— begin Document excerpt —

‘Abseiling and Canyoning in the Blue Mountains’, says the RedBalloon website. Without thinking about that phrase in too much detail, I decide it all sounds really cool and click the box. I’ve been abseiling before, caving too, and I loved it. That may have been years ago, before that awful vertigo and fear of heights kicked in… But, honestly, after swinging from a trapeze and having flown in a plane more times now than I can count, I thought I’d kicked my big irrational fear.
After all, what do I have to be afraid of…?
If that sounds cocky and overconfident… it is. If you think I’m a bit of a noob for confusing ’canyoning’ with ’caving’…. you are correct.
I had no idea what I was I for.
I met up with Scott The Canyon Guy, the tour leader, and Barry, the other amateur adventurer, at 9am in Katoomba last Sunday morning. The canyoning school kitted us out completely with harnesses, safety gear and helmets, wet weather gear, wet and dry backpacks, canyoning shoes and a super sexy, high fashion canyoning wetsuit (even at that point, after being fitted for a wetsuit, I still didn’t quite get it… The way my mind just leaps entire tracts of logic alarms me sometimes.)

— end Document excerpt —
— begin Stored rows —

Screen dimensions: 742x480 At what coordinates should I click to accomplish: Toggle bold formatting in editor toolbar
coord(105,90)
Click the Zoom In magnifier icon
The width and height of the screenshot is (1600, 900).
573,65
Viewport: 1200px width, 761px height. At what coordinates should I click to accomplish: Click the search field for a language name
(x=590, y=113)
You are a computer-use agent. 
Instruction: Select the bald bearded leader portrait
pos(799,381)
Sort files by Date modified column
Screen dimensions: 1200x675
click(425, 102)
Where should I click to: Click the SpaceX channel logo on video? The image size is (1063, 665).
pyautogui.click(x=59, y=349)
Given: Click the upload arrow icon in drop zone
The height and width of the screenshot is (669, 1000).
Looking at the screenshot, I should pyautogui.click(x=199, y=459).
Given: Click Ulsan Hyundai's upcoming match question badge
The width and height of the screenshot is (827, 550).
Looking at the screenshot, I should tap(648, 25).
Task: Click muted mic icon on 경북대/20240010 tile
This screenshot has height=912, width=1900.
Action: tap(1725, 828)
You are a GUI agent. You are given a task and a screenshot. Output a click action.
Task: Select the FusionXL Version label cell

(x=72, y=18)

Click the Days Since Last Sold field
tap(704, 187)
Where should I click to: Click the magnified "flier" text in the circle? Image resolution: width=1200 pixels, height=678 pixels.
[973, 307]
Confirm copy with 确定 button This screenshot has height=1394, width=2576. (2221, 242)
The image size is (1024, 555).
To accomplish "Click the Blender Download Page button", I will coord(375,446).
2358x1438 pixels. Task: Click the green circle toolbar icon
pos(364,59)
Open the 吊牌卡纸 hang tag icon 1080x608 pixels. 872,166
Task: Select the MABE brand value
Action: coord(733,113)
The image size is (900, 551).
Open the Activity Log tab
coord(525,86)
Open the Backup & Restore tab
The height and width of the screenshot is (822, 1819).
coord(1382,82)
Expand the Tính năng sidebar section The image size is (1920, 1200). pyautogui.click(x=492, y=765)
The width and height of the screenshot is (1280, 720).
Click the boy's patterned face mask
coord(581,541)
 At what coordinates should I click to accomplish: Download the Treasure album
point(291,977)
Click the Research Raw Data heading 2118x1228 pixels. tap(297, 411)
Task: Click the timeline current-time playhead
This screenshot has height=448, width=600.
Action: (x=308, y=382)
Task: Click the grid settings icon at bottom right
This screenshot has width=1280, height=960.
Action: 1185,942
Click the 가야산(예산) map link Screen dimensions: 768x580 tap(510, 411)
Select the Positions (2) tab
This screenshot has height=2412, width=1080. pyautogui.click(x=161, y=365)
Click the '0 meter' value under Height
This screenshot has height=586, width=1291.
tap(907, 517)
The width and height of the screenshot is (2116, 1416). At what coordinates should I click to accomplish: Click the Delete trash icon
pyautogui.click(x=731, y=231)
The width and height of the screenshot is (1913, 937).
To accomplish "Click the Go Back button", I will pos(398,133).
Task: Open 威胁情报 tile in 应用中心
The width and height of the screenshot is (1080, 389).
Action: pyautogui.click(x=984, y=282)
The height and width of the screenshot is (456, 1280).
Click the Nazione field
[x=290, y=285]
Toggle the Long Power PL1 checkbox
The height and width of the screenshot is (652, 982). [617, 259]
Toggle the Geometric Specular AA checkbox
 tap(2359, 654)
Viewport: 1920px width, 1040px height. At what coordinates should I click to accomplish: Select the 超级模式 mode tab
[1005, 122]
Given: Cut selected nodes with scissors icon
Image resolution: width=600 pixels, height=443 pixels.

— end Stored rows —

Reproduce the canyoning account word for word, starting with "After all, what" and going on through "I was I for.". None of the entries above are needed for this.

After all, what do I have to be afraid of…?
If that sounds cocky and overconfident… it is. If you think I’m a bit of a noob for confusing ’canyoning’ with ’caving’…. you are correct.
I had no idea what I was I for.